Exercise details >>
In the data below, which lines hold the word "mark"? Copy them.

******************************

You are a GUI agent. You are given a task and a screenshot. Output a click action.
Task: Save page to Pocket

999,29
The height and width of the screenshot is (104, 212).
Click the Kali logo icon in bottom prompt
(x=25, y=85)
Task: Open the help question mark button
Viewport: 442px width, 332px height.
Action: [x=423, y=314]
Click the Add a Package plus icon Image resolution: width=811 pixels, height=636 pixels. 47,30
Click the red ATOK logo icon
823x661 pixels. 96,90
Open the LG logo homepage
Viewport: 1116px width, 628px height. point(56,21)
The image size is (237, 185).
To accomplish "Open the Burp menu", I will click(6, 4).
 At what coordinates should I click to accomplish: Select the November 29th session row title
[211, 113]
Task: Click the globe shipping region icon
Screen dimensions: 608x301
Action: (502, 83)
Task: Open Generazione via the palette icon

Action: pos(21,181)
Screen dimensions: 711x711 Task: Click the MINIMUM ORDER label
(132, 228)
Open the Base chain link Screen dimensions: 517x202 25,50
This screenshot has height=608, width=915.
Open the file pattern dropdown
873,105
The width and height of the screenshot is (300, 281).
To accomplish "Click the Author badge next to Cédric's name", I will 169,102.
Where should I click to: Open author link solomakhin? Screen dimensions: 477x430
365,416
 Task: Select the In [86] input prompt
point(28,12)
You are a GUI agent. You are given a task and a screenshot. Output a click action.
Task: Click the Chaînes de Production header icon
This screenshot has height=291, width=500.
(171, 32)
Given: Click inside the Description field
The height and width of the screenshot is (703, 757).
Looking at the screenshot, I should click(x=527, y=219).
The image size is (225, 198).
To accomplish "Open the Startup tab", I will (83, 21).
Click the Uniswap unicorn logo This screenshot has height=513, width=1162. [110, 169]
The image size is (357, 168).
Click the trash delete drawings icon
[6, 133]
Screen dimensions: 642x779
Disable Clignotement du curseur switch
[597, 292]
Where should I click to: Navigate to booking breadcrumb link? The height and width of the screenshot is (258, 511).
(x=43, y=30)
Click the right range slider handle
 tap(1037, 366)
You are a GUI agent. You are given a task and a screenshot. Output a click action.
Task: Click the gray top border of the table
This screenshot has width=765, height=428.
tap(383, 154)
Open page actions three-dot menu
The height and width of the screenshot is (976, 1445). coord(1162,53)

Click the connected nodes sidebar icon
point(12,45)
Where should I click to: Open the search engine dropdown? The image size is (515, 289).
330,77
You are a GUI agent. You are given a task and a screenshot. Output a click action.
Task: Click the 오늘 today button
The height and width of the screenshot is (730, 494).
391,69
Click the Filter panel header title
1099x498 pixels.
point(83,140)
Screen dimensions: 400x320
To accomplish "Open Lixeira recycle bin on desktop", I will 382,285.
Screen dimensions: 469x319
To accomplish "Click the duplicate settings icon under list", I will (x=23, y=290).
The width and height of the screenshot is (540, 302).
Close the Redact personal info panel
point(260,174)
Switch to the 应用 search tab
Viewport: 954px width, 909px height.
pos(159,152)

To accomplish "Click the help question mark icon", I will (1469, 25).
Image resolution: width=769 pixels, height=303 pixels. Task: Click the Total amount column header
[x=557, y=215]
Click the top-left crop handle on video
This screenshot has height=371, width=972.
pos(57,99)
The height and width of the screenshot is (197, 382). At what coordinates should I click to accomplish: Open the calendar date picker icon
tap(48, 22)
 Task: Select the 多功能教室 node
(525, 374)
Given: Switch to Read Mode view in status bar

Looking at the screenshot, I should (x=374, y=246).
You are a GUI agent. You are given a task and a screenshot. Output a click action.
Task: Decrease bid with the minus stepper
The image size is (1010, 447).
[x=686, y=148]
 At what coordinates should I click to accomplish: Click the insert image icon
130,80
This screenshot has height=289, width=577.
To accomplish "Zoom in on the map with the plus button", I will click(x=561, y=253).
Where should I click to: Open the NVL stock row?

******************************

Problem solution >>
Task: Open the help question mark button
To accomplish "Click the help question mark icon", I will (1469, 25).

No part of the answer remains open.